There are substantial numbers of immigrants from other Arab countries (mainly Palestine, Syria, Iraq and Egypt) and non-Arab-speaking Muslim countries. Also, recent years have seen an influx of people from Ethiopia [40] and South East Asian countries such as Indonesia, the Philippines, Malaysia, Sri Lanka, [41] as well as smaller numbers of other immigrant minorities, Colombians and Brazilians (of Lebanese descent themselves). Most of these are employed as guest workers in the same fashion as Syrians and Palestinians, and entered the country to search for employment in the post-war reconstruction of Lebanon. Apart from the Palestinians, there are approximately 180,000 stateless persons in Lebanon.

Armenians, Jews and Iranians Edit

Lebanese Armenians, Jews and Iranians form more distinct ethnic minorities, all of them in possession of a separate languages (Armenian, Hebrew, Persian) and a national home area (Armenia, Israel, Iran) outside of Lebanon. However, they combined total 5% of the population.

French and Italians Edit

During the French Mandate of Lebanon, there was a fairly large French minority and a tiny Italian minority. Most of the French and Italian settlers left after Lebanese independence in 1943 and only 22,000 French Lebanese and 4,300 Italian Lebanese continue to live in Lebanon. The most important legacy of the French Mandate is the frequent use and knowledge of the French language by most of the educated Lebanese people, and Beirut is still known as the "Paris of the Middle East".

Palestinians Edit

Around 175,555 Palestinian refugees were registered in Lebanon with the UNRWA in 2014, who are refugees or descendants of refugees from the 1948 Arab–Israeli War. Some 53% live in 12 Palestine refugee camps, who "suffer from serious problems" such as poverty and overcrowding. [42] Some of these may have emigrated during the civil war, but there are no reliable figures available. There are also a number of Palestinians who are not registered as UNRWA refugees, because they left earlier than 1948 or were not in need of material assistance. The exact number of Palestinians remain a subject of great dispute and the Lebanese government will not provide an estimate. A figure of 400,000 Palestinian refugees would mean that Palestinians constitute less than 7% of the resident population of Lebanon.

Palestinians living in Lebanon are considered foreigners and are under the same restrictions on employment applied to other foreigners. Prior to 2010, they were under even more restrictive employment rules which permitted, other than work for the U.N., only the most menial employment. They are not allowed to attend public schools, own property, or make an enforceable will. [43] Palestinian refugees, who constitute nearly 6.6% of the country's population, have long been denied basic rights in Lebanon. They are not allowed to attend public schools, own property or pass on inheritances, measures Lebanon says it has adopted to preserve their right to return to their property in what constitutes Israel now.

Their presence is controversial, and resisted by large segments of the Christian population, who argue that the primarily Sunni Muslim Palestinians dilute Christian numbers. Many Shia Muslims also look unfavorably upon the Palestinian presence since the refugee camps have tended to be concentrated in their home areas. The Lebanese Sunnis, however, would be happy to see these Palestinians given the Lebanese nationality, thus increasing the Lebanese Sunni population by well over 10% and tipping the fragile electoral balance much in favor of the Sunnis. Late prime minister Rafiq Hariri —himself a Sunni— had hinted on more than one occasion on the inevitability of granting these refugees Lebanese citizenship. Thus far the refugees lack Lebanese citizenship as well as many rights enjoyed by the rest of the population, and are confined to severely overcrowded refugee camps, in which construction rights are severely constricted.

**Recorded information:**
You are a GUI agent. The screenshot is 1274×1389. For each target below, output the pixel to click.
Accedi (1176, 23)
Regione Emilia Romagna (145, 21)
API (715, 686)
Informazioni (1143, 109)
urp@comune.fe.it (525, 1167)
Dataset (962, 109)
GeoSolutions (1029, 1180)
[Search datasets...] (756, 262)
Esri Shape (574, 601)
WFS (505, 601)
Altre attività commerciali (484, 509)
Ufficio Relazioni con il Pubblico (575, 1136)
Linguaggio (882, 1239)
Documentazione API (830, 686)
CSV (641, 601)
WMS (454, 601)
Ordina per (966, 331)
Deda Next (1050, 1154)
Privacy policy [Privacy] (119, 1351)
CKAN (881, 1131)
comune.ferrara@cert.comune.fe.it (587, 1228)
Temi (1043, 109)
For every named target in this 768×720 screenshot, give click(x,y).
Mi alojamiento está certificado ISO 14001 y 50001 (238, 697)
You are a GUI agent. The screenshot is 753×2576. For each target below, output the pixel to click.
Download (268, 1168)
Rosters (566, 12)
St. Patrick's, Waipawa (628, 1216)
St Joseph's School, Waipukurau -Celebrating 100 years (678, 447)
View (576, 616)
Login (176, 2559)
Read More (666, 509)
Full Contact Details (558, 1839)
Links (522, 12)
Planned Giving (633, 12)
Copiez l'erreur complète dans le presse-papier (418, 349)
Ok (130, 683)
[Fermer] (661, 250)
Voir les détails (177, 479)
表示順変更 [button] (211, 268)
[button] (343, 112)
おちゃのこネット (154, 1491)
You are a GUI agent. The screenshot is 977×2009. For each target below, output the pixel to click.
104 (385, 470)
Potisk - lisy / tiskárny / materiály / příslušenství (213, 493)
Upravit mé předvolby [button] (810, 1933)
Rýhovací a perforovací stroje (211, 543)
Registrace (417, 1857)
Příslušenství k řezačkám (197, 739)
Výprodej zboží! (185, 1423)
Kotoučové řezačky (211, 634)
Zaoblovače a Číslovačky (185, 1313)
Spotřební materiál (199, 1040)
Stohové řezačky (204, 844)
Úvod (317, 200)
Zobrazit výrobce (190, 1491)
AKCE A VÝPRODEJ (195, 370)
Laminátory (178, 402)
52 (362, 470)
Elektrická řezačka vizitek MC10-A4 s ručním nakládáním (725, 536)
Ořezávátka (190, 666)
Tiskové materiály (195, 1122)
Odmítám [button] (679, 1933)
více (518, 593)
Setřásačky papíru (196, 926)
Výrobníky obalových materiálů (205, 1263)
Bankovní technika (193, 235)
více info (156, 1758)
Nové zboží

**Required actions:**
(A) Does each statement below agree with the extract on Lebanon's minorities? For each, answer yes or no and quote the words of the extract that decide it.
(i) Most French and Italian settlers left after Lebanese independence in 1943.
(ii) The Lebanese government gives an estimate of the number of Palestinians.
(iii) Apart from the Palestinians, Lebanon has roughly 180,000 stateless persons.
(B) Rewrite the part of the extract on Lebanon's minorities between "There are substantial" and "persons in Lebanon.", inclusive, swapping "guest workers" out for "migrant laborers".
(C) According to the extract on Lebanon's minorities, how many French Lebanese continue to live in Lebanon?
The material after the extract stands apart from the extract itself.

**Results of the exercise:**
(A)
(i) Yes: "Most of the French and Italian settlers left after Lebanese independence in 1943"
(ii) No: "the Lebanese government will not provide an estimate"
(iii) Yes: "Apart from the Palestinians, there are approximately 180,000 stateless persons in Lebanon."

(B)
There are substantial numbers of immigrants from other Arab countries (mainly Palestine, Syria, Iraq and Egypt) and non-Arab-speaking Muslim countries. Also, recent years have seen an influx of people from Ethiopia [40] and South East Asian countries such as Indonesia, the Philippines, Malaysia, Sri Lanka, [41] as well as smaller numbers of other immigrant minorities, Colombians and Brazilians (of Lebanese descent themselves). Most of these are employed as migrant laborers in the same fashion as Syrians and Palestinians, and entered the country to search for employment in the post-war reconstruction of Lebanon. Apart from the Palestinians, there are approximately 180,000 stateless persons in Lebanon.

(C) 22,000